OBJECTIVE
Please print the records below without changing a single character, keeping every line in its original order.

PROVIDED DATA
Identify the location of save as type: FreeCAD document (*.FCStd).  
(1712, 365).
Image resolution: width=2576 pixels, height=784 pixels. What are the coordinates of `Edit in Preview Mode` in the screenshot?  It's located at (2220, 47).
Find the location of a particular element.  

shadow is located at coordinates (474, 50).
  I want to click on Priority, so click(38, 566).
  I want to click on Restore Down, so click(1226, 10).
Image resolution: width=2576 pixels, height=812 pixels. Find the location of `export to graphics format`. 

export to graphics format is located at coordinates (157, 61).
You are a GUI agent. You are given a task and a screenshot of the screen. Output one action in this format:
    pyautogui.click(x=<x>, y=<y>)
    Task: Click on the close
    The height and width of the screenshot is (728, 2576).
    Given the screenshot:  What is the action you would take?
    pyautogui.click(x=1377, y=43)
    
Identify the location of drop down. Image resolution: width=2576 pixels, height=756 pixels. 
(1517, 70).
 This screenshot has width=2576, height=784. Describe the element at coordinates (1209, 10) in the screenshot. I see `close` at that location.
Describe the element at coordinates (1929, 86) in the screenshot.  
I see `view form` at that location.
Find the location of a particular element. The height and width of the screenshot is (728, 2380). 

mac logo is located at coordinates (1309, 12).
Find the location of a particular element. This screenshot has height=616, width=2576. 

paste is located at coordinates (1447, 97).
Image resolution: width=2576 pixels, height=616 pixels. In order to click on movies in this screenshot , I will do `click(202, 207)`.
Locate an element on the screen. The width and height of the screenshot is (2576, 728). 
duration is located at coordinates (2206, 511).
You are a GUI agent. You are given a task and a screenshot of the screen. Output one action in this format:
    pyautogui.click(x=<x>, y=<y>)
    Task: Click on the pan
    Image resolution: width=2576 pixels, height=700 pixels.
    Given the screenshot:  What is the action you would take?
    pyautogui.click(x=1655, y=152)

TASK SOLUTION
Identify the location of save as type: FreeCAD document (*.FCStd).  
(1712, 365).
Image resolution: width=2576 pixels, height=784 pixels. What are the coordinates of `Edit in Preview Mode` in the screenshot?  It's located at (2220, 47).
Find the location of a particular element.  

shadow is located at coordinates (474, 50).
  I want to click on Priority, so click(38, 566).
  I want to click on Restore Down, so click(1226, 10).
Image resolution: width=2576 pixels, height=812 pixels. Find the location of `export to graphics format`. 

export to graphics format is located at coordinates (157, 61).
You are a GUI agent. You are given a task and a screenshot of the screen. Output one action in this format:
    pyautogui.click(x=<x>, y=<y>)
    Task: Click on the close
    The height and width of the screenshot is (728, 2576).
    Given the screenshot:  What is the action you would take?
    pyautogui.click(x=1377, y=43)
    
Identify the location of drop down. Image resolution: width=2576 pixels, height=756 pixels. 
(1517, 70).
 This screenshot has width=2576, height=784. Describe the element at coordinates (1209, 10) in the screenshot. I see `close` at that location.
Describe the element at coordinates (1929, 86) in the screenshot.  
I see `view form` at that location.
Find the location of a particular element. The height and width of the screenshot is (728, 2380). 

mac logo is located at coordinates (1309, 12).
Find the location of a particular element. This screenshot has height=616, width=2576. 

paste is located at coordinates (1447, 97).
Image resolution: width=2576 pixels, height=616 pixels. In order to click on movies in this screenshot , I will do `click(202, 207)`.
Locate an element on the screen. The width and height of the screenshot is (2576, 728). 
duration is located at coordinates (2206, 511).
You are a GUI agent. You are given a task and a screenshot of the screen. Output one action in this format:
    pyautogui.click(x=<x>, y=<y>)
    Task: Click on the pan
    Image resolution: width=2576 pixels, height=700 pixels.
    Given the screenshot:  What is the action you would take?
    pyautogui.click(x=1655, y=152)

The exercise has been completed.